Duplamente vitorioso da cobiçada Palma de Ouro no Festival de Cannes --"Quando Papai Saiu em Viagem de Negócios" (1985) e "Underground" (95)--, o cineasta Emir Kusturica, 49, está de volta à competição francesa. Seu mais recente filme, "A Vida É um Milagre", será exibido hoje na programação do festival, ao mesmo tempo em que entra em cartaz nas salas de cinema da França.

Definido pelo autor como "um drama shakespeariano otimista", o filme se passa na conflituosa região dos Bálcãs, em 92. Luka (Slavko Stimac), um engenheiro sérvio de Belgrado, se instala numa aldeia fronteiriça, nas montanhas, para construir uma estrada de ferro turística. Seu destino sofrerá uma reviravolta com a deflagração da guerra. Militares sérvios lhe confiam uma refém muçulmana, Sabaha (Natasa Solak), para ser trocada pelo seu filho, prisioneiro de guerra, mas ele acaba se apaixonando pela sua cativa.
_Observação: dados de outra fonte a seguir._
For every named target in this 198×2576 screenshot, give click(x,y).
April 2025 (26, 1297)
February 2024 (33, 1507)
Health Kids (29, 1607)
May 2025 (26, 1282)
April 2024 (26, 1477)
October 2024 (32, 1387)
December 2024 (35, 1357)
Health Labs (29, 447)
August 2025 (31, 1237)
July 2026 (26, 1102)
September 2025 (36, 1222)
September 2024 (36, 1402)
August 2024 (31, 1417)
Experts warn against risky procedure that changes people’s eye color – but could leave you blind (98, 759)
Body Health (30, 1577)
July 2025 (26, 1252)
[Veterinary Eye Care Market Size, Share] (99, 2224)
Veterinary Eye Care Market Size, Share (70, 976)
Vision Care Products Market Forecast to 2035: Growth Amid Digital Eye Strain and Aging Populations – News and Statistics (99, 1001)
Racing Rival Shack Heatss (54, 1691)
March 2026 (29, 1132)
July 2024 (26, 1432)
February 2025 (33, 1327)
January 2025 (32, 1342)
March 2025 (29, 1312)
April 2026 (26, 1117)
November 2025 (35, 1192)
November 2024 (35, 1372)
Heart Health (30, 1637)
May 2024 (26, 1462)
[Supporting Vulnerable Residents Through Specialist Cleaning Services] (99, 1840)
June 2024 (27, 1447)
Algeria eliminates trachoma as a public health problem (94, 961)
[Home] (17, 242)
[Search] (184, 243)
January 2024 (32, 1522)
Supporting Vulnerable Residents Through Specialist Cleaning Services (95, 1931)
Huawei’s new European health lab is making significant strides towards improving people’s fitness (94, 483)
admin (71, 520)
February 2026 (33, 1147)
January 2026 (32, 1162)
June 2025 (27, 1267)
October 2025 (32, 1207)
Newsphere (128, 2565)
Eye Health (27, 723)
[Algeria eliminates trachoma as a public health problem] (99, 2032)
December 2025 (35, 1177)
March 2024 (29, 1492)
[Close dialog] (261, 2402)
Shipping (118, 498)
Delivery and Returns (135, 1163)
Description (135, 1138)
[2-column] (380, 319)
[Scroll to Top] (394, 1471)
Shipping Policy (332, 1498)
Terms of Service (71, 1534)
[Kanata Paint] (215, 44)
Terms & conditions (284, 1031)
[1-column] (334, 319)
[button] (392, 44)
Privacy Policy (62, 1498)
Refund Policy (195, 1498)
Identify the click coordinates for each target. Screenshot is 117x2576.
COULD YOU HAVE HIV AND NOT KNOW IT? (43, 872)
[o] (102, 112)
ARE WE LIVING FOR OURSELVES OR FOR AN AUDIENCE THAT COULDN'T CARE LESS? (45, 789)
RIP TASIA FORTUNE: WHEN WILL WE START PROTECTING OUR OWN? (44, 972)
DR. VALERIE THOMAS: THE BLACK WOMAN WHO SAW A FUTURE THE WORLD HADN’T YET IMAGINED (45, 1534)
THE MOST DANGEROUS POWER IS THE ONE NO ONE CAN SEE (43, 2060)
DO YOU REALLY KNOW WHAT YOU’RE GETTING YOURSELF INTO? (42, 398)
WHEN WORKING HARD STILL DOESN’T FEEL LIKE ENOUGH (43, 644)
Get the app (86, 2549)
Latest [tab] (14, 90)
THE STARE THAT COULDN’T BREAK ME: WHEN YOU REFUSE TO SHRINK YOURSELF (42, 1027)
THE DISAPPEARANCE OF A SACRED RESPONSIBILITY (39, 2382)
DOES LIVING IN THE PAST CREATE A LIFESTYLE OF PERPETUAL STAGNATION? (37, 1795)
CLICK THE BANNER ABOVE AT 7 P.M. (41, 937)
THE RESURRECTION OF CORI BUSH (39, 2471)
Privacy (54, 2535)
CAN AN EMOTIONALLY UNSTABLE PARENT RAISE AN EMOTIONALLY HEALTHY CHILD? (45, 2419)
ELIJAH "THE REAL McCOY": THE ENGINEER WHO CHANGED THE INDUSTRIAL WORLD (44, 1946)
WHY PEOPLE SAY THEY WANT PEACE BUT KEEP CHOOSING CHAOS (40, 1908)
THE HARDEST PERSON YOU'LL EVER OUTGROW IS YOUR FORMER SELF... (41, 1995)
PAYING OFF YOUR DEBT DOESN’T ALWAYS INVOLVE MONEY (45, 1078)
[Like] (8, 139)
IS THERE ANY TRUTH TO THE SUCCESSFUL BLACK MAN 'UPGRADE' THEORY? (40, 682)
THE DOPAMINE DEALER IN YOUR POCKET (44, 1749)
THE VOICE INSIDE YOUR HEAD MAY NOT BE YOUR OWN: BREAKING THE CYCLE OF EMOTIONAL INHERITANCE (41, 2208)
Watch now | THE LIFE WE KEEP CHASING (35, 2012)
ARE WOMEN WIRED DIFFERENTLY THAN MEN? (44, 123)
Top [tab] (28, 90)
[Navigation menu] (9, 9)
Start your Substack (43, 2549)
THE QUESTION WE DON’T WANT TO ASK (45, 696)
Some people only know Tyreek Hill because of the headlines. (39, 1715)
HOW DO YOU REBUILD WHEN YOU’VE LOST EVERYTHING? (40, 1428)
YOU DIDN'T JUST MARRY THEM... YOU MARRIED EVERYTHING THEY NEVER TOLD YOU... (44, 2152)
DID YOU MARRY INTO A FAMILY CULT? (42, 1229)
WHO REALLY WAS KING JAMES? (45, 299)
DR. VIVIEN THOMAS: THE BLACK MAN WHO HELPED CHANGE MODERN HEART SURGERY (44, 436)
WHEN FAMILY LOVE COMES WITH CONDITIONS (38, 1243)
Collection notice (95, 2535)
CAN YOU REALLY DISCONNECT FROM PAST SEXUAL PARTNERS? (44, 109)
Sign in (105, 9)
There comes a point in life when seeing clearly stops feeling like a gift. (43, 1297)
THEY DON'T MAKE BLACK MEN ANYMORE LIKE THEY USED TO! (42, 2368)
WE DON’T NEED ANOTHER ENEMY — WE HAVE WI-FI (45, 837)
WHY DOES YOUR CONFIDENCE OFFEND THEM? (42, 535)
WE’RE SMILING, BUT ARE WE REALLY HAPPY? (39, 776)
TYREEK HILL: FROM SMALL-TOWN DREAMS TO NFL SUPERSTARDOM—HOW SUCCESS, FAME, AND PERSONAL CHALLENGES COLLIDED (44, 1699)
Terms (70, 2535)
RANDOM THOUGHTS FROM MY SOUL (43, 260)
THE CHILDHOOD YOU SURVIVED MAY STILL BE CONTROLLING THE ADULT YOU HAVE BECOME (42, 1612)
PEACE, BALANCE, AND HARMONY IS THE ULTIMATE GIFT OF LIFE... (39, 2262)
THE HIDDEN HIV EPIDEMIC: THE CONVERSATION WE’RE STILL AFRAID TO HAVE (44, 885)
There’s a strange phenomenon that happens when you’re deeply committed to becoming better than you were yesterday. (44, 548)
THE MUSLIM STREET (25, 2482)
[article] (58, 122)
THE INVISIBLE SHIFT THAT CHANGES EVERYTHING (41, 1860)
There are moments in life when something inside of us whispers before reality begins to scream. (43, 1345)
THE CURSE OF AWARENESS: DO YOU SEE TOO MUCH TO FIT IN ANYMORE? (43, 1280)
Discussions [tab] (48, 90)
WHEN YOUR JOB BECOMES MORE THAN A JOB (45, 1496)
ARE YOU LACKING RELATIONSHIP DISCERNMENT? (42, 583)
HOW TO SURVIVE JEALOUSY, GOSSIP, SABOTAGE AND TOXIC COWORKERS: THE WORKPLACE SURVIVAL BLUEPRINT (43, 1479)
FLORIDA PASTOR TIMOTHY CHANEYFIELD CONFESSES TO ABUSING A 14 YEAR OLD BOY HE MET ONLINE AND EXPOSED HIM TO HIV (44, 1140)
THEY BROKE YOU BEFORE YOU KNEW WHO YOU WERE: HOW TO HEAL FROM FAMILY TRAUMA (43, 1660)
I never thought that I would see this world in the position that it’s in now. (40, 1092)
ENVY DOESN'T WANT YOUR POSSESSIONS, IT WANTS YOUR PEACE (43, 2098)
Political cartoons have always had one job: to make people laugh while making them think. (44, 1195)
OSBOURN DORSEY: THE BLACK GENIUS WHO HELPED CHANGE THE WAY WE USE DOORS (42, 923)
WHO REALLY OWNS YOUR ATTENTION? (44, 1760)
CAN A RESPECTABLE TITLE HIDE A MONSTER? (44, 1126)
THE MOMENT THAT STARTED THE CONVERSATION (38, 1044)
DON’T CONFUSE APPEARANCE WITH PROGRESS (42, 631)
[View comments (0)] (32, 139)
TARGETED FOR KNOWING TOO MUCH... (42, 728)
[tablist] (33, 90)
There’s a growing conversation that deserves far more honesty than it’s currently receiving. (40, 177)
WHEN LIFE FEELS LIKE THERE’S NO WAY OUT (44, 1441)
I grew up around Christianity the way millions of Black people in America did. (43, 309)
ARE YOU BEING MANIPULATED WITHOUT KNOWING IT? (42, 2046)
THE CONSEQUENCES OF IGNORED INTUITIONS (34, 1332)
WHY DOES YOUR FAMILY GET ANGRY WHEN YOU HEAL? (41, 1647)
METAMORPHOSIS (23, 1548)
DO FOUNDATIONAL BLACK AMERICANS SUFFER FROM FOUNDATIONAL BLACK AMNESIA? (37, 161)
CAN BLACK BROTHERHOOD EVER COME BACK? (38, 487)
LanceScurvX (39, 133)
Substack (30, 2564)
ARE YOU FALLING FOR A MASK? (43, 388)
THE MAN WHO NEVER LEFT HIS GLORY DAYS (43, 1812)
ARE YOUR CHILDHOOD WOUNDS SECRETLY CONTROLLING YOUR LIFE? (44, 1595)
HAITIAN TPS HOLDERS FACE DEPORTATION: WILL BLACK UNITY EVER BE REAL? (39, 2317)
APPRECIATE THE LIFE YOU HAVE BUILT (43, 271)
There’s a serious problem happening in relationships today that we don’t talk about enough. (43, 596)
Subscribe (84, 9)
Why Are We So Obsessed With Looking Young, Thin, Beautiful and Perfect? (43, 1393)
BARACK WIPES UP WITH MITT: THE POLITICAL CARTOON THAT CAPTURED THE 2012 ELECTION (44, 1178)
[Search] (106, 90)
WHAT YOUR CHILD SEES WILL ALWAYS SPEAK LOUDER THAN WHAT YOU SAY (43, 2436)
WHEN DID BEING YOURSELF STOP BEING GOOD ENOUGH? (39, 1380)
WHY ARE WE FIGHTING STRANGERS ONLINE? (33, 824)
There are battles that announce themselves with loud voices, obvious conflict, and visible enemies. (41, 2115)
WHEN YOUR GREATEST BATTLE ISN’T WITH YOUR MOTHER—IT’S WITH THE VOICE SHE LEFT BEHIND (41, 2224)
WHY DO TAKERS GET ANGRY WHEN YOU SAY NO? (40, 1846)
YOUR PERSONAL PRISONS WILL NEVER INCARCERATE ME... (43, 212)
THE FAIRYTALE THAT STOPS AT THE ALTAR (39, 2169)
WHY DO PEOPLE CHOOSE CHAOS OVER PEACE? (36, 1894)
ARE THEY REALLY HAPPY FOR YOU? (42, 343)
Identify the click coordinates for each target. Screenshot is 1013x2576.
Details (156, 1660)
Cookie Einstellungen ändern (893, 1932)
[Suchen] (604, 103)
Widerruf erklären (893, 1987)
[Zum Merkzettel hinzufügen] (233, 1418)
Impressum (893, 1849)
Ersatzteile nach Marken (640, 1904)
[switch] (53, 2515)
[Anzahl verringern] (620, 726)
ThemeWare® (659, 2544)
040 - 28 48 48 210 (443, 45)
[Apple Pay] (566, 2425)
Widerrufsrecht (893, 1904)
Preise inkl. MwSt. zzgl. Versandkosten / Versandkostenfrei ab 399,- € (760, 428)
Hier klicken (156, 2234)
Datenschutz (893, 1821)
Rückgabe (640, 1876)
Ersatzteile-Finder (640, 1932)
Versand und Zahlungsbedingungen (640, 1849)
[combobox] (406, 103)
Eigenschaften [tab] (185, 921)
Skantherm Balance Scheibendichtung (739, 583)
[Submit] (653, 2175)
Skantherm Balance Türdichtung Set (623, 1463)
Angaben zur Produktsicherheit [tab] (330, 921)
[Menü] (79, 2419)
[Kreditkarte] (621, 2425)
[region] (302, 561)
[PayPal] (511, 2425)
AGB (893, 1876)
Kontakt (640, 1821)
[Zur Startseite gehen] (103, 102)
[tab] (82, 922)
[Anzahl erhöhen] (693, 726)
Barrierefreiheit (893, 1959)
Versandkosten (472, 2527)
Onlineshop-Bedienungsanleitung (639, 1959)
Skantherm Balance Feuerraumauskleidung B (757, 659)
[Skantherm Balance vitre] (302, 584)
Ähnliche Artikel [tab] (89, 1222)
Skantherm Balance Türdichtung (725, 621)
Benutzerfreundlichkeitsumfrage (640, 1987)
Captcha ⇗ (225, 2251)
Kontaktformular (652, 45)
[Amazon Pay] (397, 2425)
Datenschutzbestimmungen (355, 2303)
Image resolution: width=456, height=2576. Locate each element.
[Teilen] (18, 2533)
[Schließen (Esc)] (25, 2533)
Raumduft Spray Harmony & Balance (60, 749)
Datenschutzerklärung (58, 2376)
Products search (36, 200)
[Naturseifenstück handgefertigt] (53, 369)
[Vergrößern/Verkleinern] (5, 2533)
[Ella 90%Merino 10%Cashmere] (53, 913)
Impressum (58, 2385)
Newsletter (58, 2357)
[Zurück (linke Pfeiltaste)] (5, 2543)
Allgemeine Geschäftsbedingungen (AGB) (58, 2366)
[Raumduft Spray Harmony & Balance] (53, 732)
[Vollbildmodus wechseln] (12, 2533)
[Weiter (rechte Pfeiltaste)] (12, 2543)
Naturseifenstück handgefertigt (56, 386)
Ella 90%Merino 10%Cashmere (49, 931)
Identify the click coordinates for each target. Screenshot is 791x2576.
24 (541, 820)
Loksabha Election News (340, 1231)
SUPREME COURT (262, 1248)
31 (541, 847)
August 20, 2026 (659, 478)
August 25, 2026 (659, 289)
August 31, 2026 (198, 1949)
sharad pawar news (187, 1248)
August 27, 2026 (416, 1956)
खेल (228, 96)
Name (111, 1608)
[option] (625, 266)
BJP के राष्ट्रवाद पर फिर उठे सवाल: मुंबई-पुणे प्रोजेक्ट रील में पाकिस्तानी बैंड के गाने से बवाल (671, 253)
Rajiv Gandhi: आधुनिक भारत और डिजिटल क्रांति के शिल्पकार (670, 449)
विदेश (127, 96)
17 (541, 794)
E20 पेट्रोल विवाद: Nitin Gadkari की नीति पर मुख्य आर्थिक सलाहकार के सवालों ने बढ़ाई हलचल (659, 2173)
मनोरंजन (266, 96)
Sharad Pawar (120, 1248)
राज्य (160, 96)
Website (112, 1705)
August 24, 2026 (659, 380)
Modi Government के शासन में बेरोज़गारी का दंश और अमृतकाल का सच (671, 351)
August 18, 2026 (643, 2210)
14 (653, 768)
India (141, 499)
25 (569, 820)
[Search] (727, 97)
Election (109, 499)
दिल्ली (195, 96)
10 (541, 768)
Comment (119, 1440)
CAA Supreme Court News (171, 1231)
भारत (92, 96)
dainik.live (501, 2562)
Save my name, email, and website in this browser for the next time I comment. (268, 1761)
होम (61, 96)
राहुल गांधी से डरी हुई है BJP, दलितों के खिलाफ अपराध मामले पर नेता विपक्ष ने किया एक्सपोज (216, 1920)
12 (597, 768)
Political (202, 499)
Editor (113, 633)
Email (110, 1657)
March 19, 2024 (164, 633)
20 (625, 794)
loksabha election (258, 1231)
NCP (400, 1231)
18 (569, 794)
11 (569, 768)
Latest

Fiel ao seu universo onírico, barroco, burlesco e musical, na primeira metade do filme Kusturica se ilustra na sua arte. Adentram no cenário um caleidoscópio de personagens, de uma cantora de ópera alérgica a políticos mafiosos e militares traficantes. À medida que o filme avança, a narração se concentra na história de amor dos personagens principais.

Com o filme, está sendo lançado o documentário com cenas e depoimentos inéditos "Emir Kusturica, Tendre Barbare" (Emir Kusturica, Terno Bárbaro), realizado por Marie-Christine Malbert. "Para dar um sentido profundo a uma obra, para ser tudo aquilo que a civilização não quer, é preciso ir fundo nas suas emoções e fazê-las emergir. É por isso que minhas preocupações são bastante isoladas na paisagem cinematográfica atual", diz ele.

Em Paris, antes de descer para a Côte d'Azur, Emir Kusturica conversou com a Folha.

Folha de S.Paulo - Filmar uma história de amor de dois personagens não é comum para você. Foi difícil?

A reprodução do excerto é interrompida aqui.